Madoff/ponzi characterization — Separately, at Stanford Group Company, clients assets are held at Pershing LLC, a subsidiary of Bank of New York Mellon—one of the largest custodian organizations in the world. Clients’ brokerage account assets are insured and segregated to assure return of their assets in the event of any catastrophic events like the ones that have occurred to world class financial institutions in the last two years. Madoff was his own custodian…..more sensationalism. Report the truth…report the Pershing relationship. There has not been one fact proving that Stanford International Bank’s custodian relationships are not holding sigificant assets or that their independent money managers are not managing significant amounts for the bank.
Federal Agencies are “investigating” Stanford — regulators are a reality for any U.S. Broker/Dealer….the SEC and Finra were in Stanford offices as part of a routine examination. No one has confirmed or advised an “investigation is ongoing. There was an article in the New York Times earlier this week with headline “Hundreds of Regulators descend on Citi…..” Regulators are feeling the sting from their testimony to Congress, and are responding with more oversight.
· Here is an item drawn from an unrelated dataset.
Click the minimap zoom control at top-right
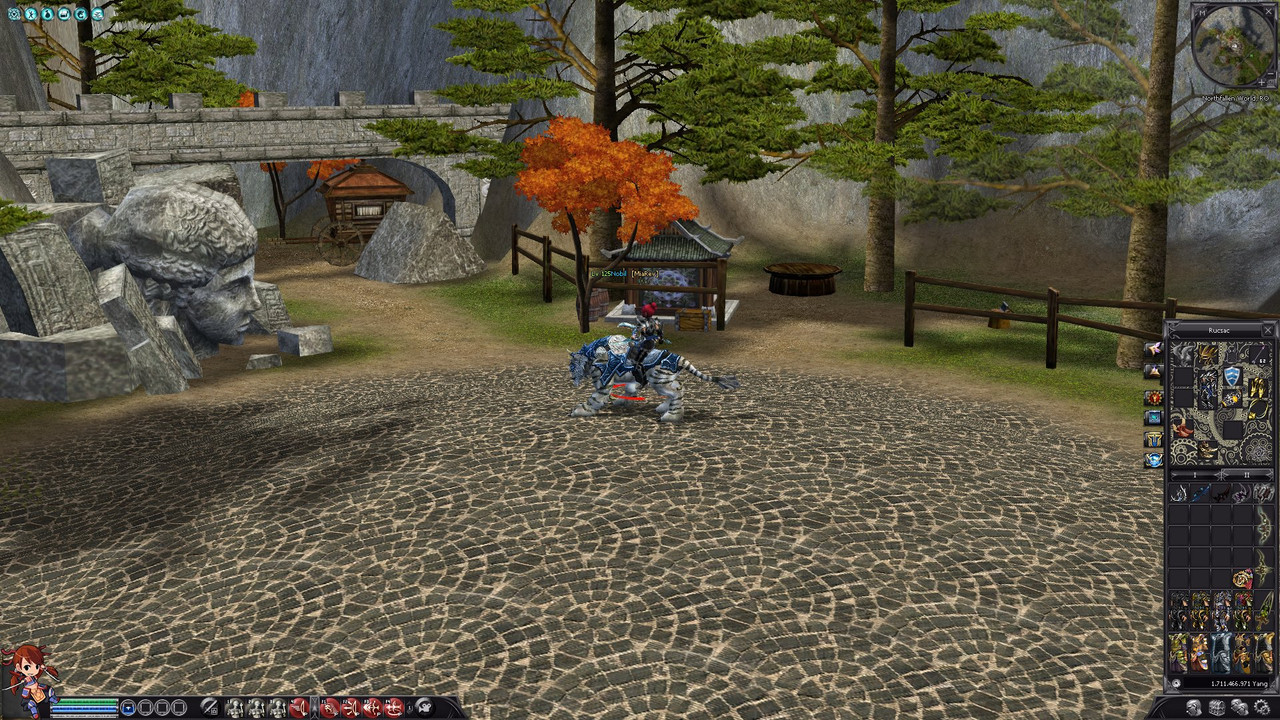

Stanford has no problem with this and has track record of full cooperation with regulators over the years.
Since the first Stanford Company’s founding during the Great Depression, the Stanford Financial Group has grown into a full-service portfolio of companies servicing individuals and institutions. Stanford Financial Group is a privately held global network of independent, affiliated financial services companies including Stanford Group Company, Stanford International Bank and Stanford Trust.
The Stanford International Bank (SIB) is but one aspect of the overall company portfolio and operates in St. John in the Caribbean Island of Antigua and Barbuda. The Bank has a prudent investment approach that it has followed for over 20 years and has over 30,000 clients in over 90 countries. It has stringent know-your customer/anti-money laundering policies and procedures and terrorist financing tracking. SIB remains a strong institution, and even without the benefit of billions in US taxpayer’s dollars SIB is taking a number of decisive steps to reinforce SIB financial strength to keep the capital base intact to protect SIB depositors.
Stanford International Bank has used the same auditing firm for a number of years. Once the external bank auditors are selected by the Board of Directors they must be expressly approved by regulatory agencies. The regulatory framework follows international standards set forth by Basel I and II. For the record, Basel I and Basel II are the highest standards in the industry.